▶ **Instructions for the task**
Every line below from the one with "Instruction: Jump to the 2024-11 date label" through the one with "793x328 pixels. Task: Click" is to be repeated exactly, with no picture among them.

▶ **Records supplied**
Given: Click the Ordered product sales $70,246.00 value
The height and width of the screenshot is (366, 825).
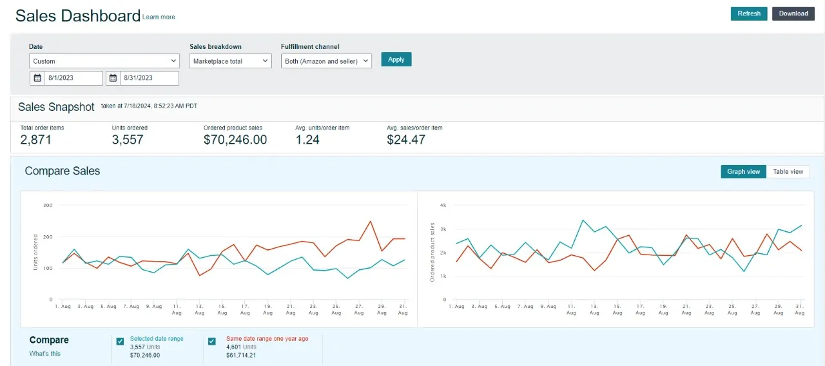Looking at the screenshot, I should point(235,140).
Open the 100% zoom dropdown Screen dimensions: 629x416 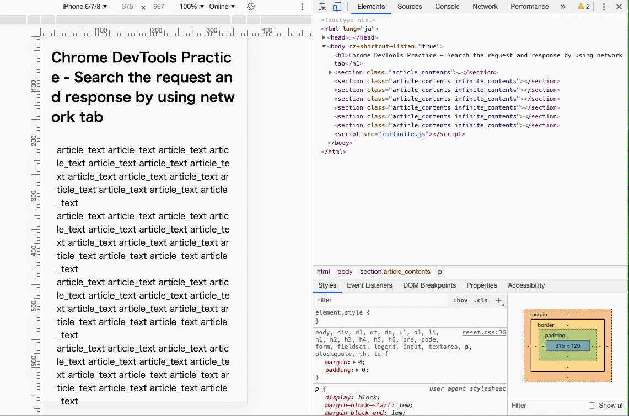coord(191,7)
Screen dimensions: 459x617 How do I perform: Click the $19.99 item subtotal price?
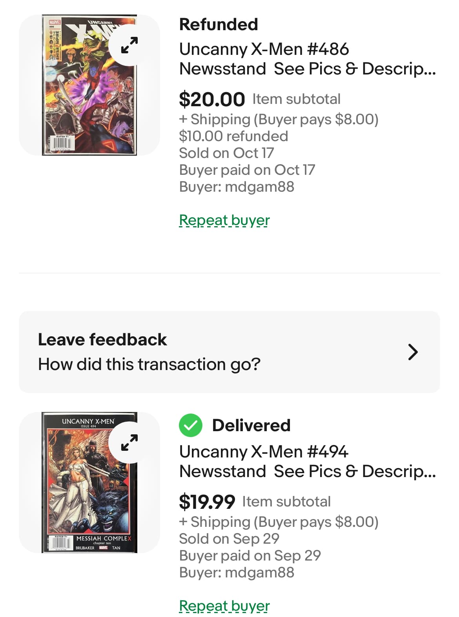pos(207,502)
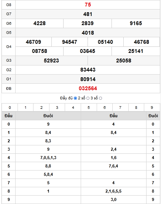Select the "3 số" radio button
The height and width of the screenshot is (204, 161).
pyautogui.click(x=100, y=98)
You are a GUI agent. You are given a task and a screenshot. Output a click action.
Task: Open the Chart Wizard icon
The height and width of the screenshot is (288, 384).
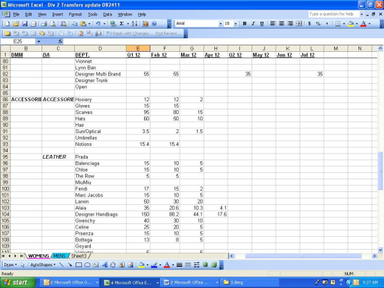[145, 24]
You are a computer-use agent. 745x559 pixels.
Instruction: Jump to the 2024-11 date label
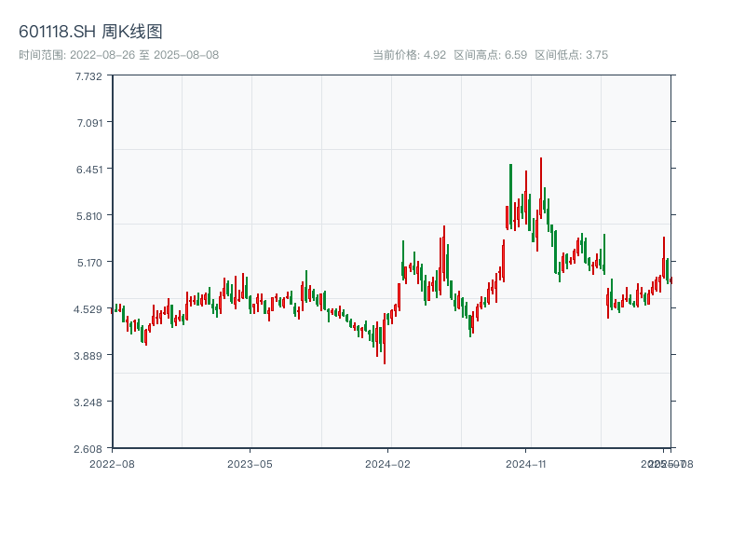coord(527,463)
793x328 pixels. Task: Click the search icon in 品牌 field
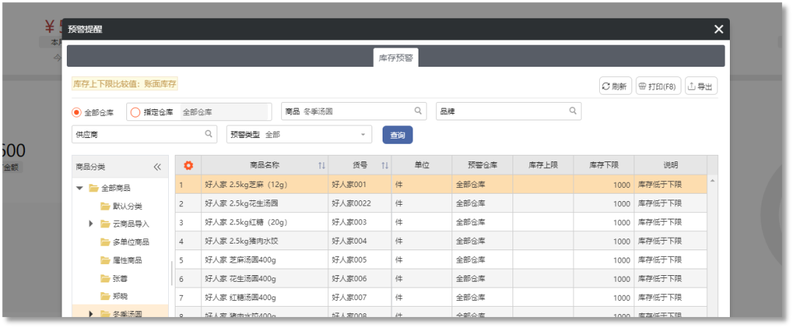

* * *

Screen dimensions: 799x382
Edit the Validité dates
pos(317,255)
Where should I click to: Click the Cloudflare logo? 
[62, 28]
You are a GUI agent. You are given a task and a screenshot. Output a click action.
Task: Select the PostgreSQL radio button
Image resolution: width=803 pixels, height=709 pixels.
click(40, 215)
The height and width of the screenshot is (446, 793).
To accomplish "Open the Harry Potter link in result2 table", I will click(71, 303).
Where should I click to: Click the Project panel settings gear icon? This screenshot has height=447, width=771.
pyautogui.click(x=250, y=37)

==

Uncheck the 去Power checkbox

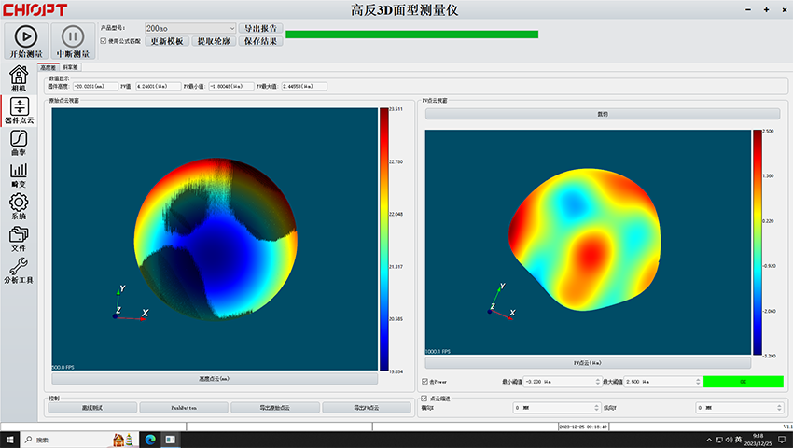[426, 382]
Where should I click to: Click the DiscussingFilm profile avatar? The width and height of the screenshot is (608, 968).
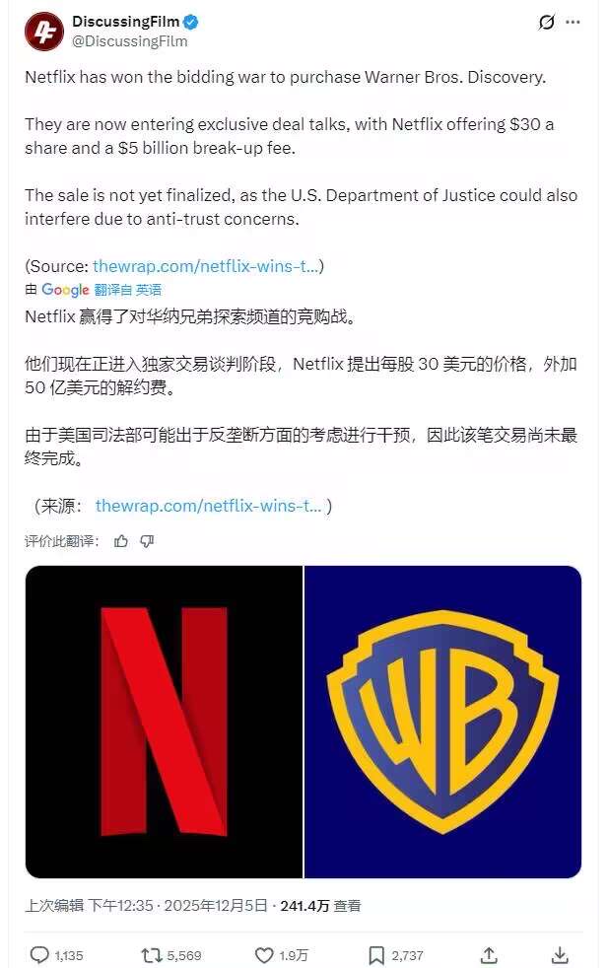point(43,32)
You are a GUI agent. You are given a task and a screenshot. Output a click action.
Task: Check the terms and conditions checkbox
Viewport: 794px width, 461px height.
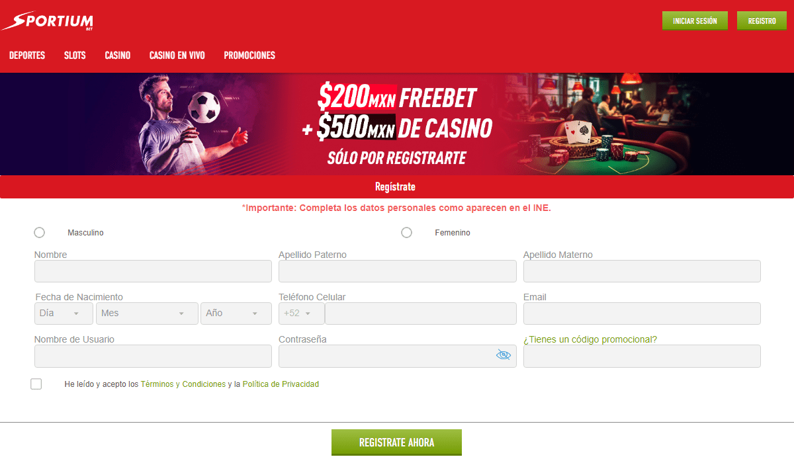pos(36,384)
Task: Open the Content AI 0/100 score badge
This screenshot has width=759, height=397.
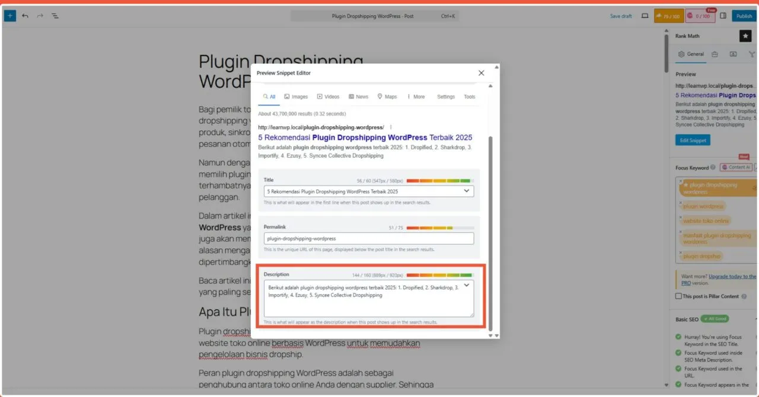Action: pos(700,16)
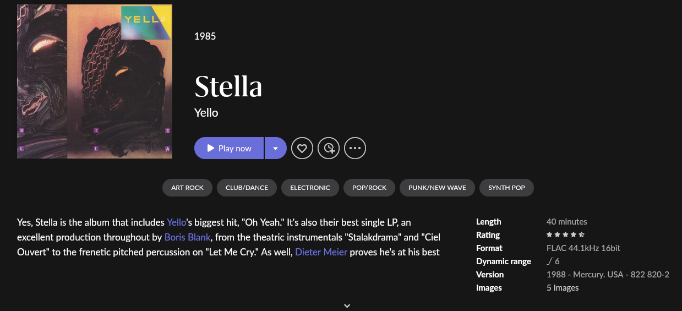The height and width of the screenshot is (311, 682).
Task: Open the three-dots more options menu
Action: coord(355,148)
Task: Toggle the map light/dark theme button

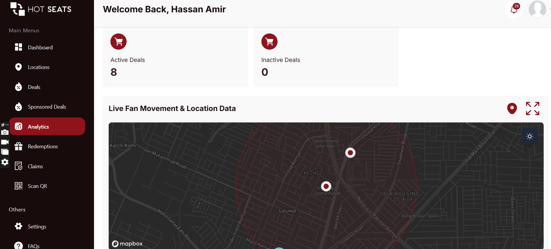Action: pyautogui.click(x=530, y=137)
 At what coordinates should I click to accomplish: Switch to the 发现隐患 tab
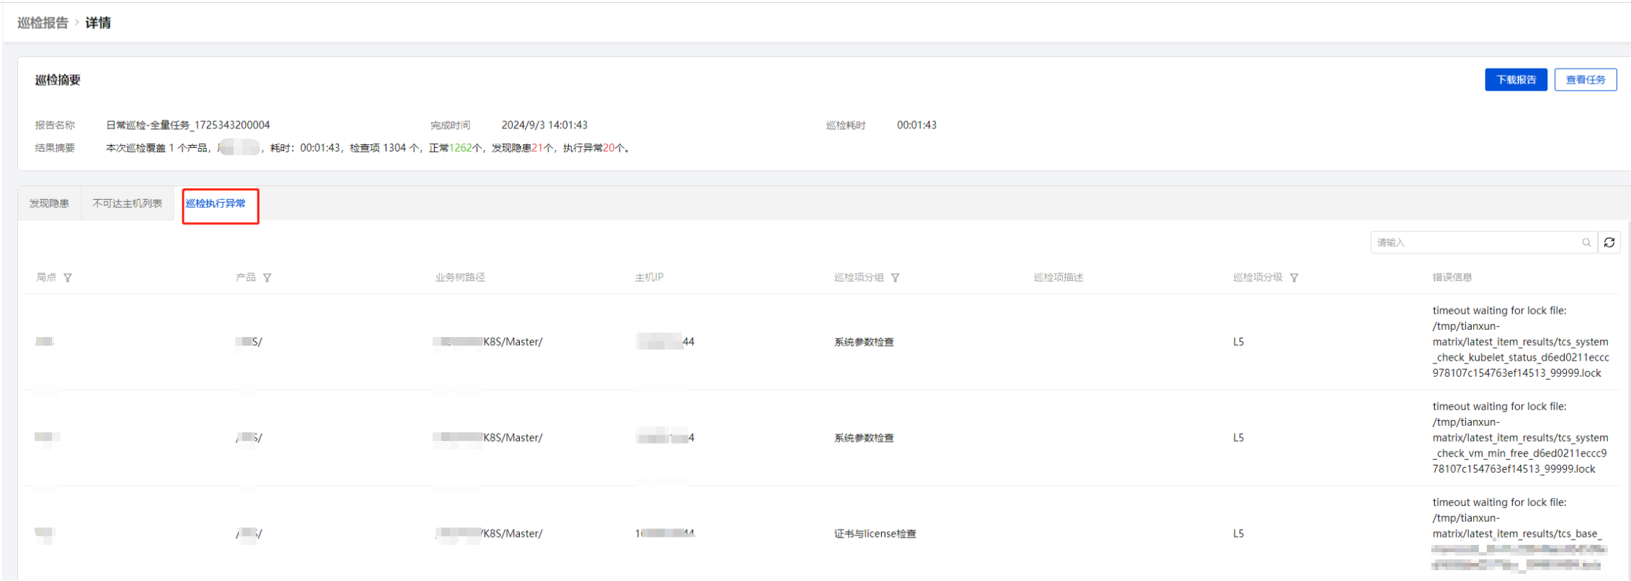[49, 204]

▶ **Response to this exercise**
Instruction: Jump to the 2024-11 date label
coord(527,463)
793x328 pixels. Task: Click the search icon in 品牌 field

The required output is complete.